Oppido è un centro rilevante dal punto di vista archeologico, come risulta dagli scavi effettuati nella Contrada “Mella” che rivelano la presenza dell’antico popolo dei Tauriani e quello della città bruzia di Mamerto.

Erede di quest’ultima, il paese (da “Oppidum”, accampamento militare) fu riedificato intorno al 1044 divenendo fin d’allora Diocesi.

  1. Pensabene scrive che “Oppidum” indicava un abitato in altura che era al tempo stesso una difesa. Quindi divenne sinonimo di città. “Tresilico” (sostiene ancora il noto filologo) è separato da Oppido appena da un piccolo corso d’acqua, che in passato dovette essere più consistente. Ciò fa pensare che alla base ci sia il latino popolare “(in) transibilis” (non traghettabile) diventato coi bizantini “transilico”, tresilico. (v. Dizionario Etimologico – DES)

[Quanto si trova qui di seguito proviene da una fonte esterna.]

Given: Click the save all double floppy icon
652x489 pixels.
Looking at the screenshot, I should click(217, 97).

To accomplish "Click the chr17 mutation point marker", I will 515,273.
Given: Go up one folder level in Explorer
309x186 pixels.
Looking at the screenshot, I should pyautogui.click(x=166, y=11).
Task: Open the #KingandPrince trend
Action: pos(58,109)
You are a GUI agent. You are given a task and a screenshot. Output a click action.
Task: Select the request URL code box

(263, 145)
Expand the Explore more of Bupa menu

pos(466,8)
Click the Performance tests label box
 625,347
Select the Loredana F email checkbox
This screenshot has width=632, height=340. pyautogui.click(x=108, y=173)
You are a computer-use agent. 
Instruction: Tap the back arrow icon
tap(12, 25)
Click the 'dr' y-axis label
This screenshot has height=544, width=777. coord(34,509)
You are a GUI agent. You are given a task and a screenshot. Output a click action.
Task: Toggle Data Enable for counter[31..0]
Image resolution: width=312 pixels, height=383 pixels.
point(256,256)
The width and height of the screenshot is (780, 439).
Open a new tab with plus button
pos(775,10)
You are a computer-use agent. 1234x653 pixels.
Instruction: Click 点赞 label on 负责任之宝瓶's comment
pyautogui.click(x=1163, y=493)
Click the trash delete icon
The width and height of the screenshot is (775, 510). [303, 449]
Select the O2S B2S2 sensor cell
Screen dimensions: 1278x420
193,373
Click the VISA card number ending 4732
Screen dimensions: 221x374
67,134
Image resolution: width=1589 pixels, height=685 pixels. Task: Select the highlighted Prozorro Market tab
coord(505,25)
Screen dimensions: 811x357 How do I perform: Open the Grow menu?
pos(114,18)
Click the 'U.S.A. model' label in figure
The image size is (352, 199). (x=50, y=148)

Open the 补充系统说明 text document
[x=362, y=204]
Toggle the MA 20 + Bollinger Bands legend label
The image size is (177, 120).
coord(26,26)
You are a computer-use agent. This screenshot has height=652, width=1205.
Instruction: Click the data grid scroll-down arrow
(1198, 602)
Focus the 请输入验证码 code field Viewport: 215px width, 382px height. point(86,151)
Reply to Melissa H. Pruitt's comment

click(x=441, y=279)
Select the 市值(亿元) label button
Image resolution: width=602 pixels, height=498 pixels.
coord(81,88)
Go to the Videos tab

La città di Oppido subì vari assalti a cominciare dal 1059 da parte di Ruggero il Normanno, ma fu il “Flagello” del 1783 a raderla al suolo e ad uccidere 1.198 abitanti, quasi la metà della popolazione.

Nel 1864 alla nuova Oppido, riedificata nella Contrada Tuba fu aggiunto l’appellativo di “Mamertina”.

Il Comune di Oppido comprende anche tre Frazioni: Messignadi (la più grande), Castellace e Piminoro.

Le origini di Messignadi, risalgono al periodo della Magna Grecia e nel secolo XIII, sotto Carlo d’Angiò, il centro appartenne al feudo di Oppido. Distrutto dal sisma del 1783, fu presto riedificato. Nelle pergamene greche riguardanti la Diocesi di Oppido, nel 1188 è chiamato “Mesinido”. Nel 1799 fece parte del Dipartimento della Sagra con sede a Seminara. Dal 1588 divenne “universitas” e quindi Comune del Regno di Napoli fino al 1854, quando passò come Frazione di Oppido. Nella contrada Filesi si possono notare i ruderi di un antico convento domenicano del 1513, la cui chiesa era intitolata a S. Maria della Palomba.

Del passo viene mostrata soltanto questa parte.